PROBLEM REQUIREMENTS → Reproduce the entire listing word for word.

MATERIAL TO PROCESS →
=-=-=
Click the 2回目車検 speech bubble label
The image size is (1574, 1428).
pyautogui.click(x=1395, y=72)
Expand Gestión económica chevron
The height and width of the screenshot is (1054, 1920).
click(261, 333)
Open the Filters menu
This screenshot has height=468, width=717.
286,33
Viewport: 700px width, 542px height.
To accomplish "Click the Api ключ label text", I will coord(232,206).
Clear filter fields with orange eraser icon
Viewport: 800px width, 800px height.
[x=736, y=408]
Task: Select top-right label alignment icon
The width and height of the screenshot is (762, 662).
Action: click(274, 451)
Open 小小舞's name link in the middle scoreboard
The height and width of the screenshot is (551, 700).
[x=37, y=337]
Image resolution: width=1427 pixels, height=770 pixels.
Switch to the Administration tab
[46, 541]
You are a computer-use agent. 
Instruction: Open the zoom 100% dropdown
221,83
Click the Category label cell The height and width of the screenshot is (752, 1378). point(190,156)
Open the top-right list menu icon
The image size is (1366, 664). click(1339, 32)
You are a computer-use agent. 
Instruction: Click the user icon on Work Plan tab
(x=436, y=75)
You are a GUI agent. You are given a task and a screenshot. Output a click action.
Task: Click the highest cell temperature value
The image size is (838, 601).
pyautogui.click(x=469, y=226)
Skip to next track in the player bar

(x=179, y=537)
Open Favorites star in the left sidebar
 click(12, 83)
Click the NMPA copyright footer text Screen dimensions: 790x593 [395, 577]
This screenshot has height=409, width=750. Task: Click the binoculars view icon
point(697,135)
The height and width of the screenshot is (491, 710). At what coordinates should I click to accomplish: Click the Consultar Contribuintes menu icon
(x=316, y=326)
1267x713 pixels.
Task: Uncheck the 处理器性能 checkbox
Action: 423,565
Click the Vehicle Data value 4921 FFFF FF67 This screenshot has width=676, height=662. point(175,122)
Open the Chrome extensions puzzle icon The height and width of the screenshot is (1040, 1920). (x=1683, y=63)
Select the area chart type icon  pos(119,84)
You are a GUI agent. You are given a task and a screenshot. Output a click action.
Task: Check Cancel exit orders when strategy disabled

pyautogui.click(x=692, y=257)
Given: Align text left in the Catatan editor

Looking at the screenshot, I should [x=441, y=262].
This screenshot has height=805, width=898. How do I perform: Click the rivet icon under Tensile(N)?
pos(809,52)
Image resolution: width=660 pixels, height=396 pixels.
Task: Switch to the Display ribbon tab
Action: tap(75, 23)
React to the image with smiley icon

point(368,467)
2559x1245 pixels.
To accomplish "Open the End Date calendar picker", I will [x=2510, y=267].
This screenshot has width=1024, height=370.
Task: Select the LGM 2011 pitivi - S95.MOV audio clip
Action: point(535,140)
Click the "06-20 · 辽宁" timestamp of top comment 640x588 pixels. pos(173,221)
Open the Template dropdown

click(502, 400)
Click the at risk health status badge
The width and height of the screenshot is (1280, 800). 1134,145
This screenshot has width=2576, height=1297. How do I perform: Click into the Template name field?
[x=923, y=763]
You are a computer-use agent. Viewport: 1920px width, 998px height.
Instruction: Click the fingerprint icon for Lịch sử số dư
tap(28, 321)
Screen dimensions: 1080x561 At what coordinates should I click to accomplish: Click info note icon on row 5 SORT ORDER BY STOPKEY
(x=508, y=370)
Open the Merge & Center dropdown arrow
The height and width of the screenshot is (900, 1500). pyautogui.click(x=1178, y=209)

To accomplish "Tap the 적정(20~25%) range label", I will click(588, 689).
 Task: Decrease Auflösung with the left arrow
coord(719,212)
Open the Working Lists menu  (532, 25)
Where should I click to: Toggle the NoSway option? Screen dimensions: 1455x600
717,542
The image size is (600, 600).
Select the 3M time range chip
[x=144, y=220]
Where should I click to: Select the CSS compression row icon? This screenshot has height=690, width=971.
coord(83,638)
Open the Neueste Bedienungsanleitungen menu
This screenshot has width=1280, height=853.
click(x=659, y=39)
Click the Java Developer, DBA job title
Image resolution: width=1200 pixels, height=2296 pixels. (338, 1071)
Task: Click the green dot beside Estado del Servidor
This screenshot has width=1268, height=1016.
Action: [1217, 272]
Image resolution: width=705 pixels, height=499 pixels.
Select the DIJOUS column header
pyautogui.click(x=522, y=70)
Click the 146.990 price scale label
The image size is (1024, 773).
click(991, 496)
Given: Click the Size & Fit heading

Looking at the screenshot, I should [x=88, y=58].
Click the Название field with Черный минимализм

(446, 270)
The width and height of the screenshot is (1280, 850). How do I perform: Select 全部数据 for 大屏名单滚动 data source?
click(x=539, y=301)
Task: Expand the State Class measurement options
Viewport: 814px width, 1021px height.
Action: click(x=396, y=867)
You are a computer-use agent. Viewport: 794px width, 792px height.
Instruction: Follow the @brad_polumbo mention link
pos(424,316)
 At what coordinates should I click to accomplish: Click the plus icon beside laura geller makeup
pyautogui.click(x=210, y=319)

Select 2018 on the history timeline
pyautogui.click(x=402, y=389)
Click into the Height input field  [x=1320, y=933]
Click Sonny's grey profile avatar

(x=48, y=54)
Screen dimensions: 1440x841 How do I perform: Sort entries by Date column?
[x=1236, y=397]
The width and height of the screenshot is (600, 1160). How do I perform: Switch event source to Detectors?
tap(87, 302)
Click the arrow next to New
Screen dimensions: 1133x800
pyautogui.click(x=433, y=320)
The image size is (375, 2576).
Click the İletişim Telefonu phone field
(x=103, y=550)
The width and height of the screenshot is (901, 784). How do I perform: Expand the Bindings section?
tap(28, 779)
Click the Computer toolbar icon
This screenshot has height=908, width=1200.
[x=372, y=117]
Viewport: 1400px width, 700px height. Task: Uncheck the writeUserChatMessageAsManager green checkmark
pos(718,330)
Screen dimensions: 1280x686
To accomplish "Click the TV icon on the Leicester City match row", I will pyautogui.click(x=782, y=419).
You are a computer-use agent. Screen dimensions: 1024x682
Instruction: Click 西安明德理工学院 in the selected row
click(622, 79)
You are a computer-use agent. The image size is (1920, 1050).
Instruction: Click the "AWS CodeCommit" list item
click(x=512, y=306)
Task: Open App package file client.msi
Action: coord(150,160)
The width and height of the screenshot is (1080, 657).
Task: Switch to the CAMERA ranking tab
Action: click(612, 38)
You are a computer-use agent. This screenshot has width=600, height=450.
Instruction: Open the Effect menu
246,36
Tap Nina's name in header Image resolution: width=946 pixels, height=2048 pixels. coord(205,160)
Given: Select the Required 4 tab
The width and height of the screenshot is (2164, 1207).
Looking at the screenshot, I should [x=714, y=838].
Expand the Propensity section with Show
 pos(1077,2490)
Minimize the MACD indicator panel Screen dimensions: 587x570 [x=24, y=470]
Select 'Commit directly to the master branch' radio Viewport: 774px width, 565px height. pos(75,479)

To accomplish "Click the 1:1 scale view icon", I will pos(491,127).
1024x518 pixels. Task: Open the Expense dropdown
=-=-=
ANSWER BELOW →
Click the 2回目車検 speech bubble label
The image size is (1574, 1428).
pyautogui.click(x=1395, y=72)
Expand Gestión económica chevron
The height and width of the screenshot is (1054, 1920).
click(261, 333)
Open the Filters menu
This screenshot has height=468, width=717.
286,33
Viewport: 700px width, 542px height.
To accomplish "Click the Api ключ label text", I will coord(232,206).
Clear filter fields with orange eraser icon
Viewport: 800px width, 800px height.
[x=736, y=408]
Task: Select top-right label alignment icon
The width and height of the screenshot is (762, 662).
Action: click(274, 451)
Open 小小舞's name link in the middle scoreboard
The height and width of the screenshot is (551, 700).
[x=37, y=337]
Image resolution: width=1427 pixels, height=770 pixels.
Switch to the Administration tab
[46, 541]
You are a computer-use agent. 
Instruction: Open the zoom 100% dropdown
221,83
Click the Category label cell The height and width of the screenshot is (752, 1378). point(190,156)
Open the top-right list menu icon
The image size is (1366, 664). click(1339, 32)
You are a computer-use agent. 
Instruction: Click the user icon on Work Plan tab
(x=436, y=75)
You are a GUI agent. You are given a task and a screenshot. Output a click action.
Task: Click the highest cell temperature value
The image size is (838, 601).
pyautogui.click(x=469, y=226)
Skip to next track in the player bar

(x=179, y=537)
Open Favorites star in the left sidebar
 click(12, 83)
Click the NMPA copyright footer text Screen dimensions: 790x593 [395, 577]
This screenshot has height=409, width=750. Task: Click the binoculars view icon
point(697,135)
The height and width of the screenshot is (491, 710). At what coordinates should I click to accomplish: Click the Consultar Contribuintes menu icon
(x=316, y=326)
1267x713 pixels.
Task: Uncheck the 处理器性能 checkbox
Action: 423,565
Click the Vehicle Data value 4921 FFFF FF67 This screenshot has width=676, height=662. point(175,122)
Open the Chrome extensions puzzle icon The height and width of the screenshot is (1040, 1920). (x=1683, y=63)
Select the area chart type icon  pos(119,84)
You are a GUI agent. You are given a task and a screenshot. Output a click action.
Task: Check Cancel exit orders when strategy disabled

pyautogui.click(x=692, y=257)
Given: Align text left in the Catatan editor

Looking at the screenshot, I should [x=441, y=262].
This screenshot has height=805, width=898. How do I perform: Click the rivet icon under Tensile(N)?
pos(809,52)
Image resolution: width=660 pixels, height=396 pixels.
Task: Switch to the Display ribbon tab
Action: tap(75, 23)
React to the image with smiley icon

point(368,467)
2559x1245 pixels.
To accomplish "Open the End Date calendar picker", I will [x=2510, y=267].
This screenshot has width=1024, height=370.
Task: Select the LGM 2011 pitivi - S95.MOV audio clip
Action: point(535,140)
Click the "06-20 · 辽宁" timestamp of top comment 640x588 pixels. pos(173,221)
Open the Template dropdown

click(502, 400)
Click the at risk health status badge
The width and height of the screenshot is (1280, 800). 1134,145
This screenshot has width=2576, height=1297. How do I perform: Click into the Template name field?
[x=923, y=763]
You are a computer-use agent. Viewport: 1920px width, 998px height.
Instruction: Click the fingerprint icon for Lịch sử số dư
tap(28, 321)
Screen dimensions: 1080x561 At what coordinates should I click to accomplish: Click info note icon on row 5 SORT ORDER BY STOPKEY
(x=508, y=370)
Open the Merge & Center dropdown arrow
The height and width of the screenshot is (900, 1500). pyautogui.click(x=1178, y=209)

To accomplish "Tap the 적정(20~25%) range label", I will click(588, 689).
 Task: Decrease Auflösung with the left arrow
coord(719,212)
Open the Working Lists menu  (532, 25)
Where should I click to: Toggle the NoSway option? Screen dimensions: 1455x600
717,542
The image size is (600, 600).
Select the 3M time range chip
[x=144, y=220]
Where should I click to: Select the CSS compression row icon? This screenshot has height=690, width=971.
coord(83,638)
Open the Neueste Bedienungsanleitungen menu
This screenshot has width=1280, height=853.
click(x=659, y=39)
Click the Java Developer, DBA job title
Image resolution: width=1200 pixels, height=2296 pixels. (338, 1071)
Task: Click the green dot beside Estado del Servidor
This screenshot has width=1268, height=1016.
Action: [1217, 272]
Image resolution: width=705 pixels, height=499 pixels.
Select the DIJOUS column header
pyautogui.click(x=522, y=70)
Click the 146.990 price scale label
The image size is (1024, 773).
click(991, 496)
Given: Click the Size & Fit heading

Looking at the screenshot, I should [x=88, y=58].
Click the Название field with Черный минимализм

(446, 270)
The width and height of the screenshot is (1280, 850). How do I perform: Select 全部数据 for 大屏名单滚动 data source?
click(x=539, y=301)
Task: Expand the State Class measurement options
Viewport: 814px width, 1021px height.
Action: click(x=396, y=867)
You are a computer-use agent. Viewport: 794px width, 792px height.
Instruction: Follow the @brad_polumbo mention link
pos(424,316)
 At what coordinates should I click to accomplish: Click the plus icon beside laura geller makeup
pyautogui.click(x=210, y=319)

Select 2018 on the history timeline
pyautogui.click(x=402, y=389)
Click into the Height input field  [x=1320, y=933]
Click Sonny's grey profile avatar

(x=48, y=54)
Screen dimensions: 1440x841 How do I perform: Sort entries by Date column?
[x=1236, y=397]
The width and height of the screenshot is (600, 1160). How do I perform: Switch event source to Detectors?
tap(87, 302)
Click the arrow next to New
Screen dimensions: 1133x800
pyautogui.click(x=433, y=320)
The image size is (375, 2576).
Click the İletişim Telefonu phone field
(x=103, y=550)
The width and height of the screenshot is (901, 784). How do I perform: Expand the Bindings section?
tap(28, 779)
Click the Computer toolbar icon
This screenshot has height=908, width=1200.
[x=372, y=117]
Viewport: 1400px width, 700px height. Task: Uncheck the writeUserChatMessageAsManager green checkmark
pos(718,330)
Screen dimensions: 1280x686
To accomplish "Click the TV icon on the Leicester City match row", I will pyautogui.click(x=782, y=419).
You are a computer-use agent. Screen dimensions: 1024x682
Instruction: Click 西安明德理工学院 in the selected row
click(622, 79)
You are a computer-use agent. The image size is (1920, 1050).
Instruction: Click the "AWS CodeCommit" list item
click(x=512, y=306)
Task: Open App package file client.msi
Action: coord(150,160)
The width and height of the screenshot is (1080, 657).
Task: Switch to the CAMERA ranking tab
Action: click(612, 38)
You are a computer-use agent. This screenshot has width=600, height=450.
Instruction: Open the Effect menu
246,36
Tap Nina's name in header Image resolution: width=946 pixels, height=2048 pixels. coord(205,160)
Given: Select the Required 4 tab
The width and height of the screenshot is (2164, 1207).
Looking at the screenshot, I should [x=714, y=838].
Expand the Propensity section with Show
 pos(1077,2490)
Minimize the MACD indicator panel Screen dimensions: 587x570 [x=24, y=470]
Select 'Commit directly to the master branch' radio Viewport: 774px width, 565px height. pos(75,479)

To accomplish "Click the 1:1 scale view icon", I will pos(491,127).
1024x518 pixels. Task: Open the Expense dropdown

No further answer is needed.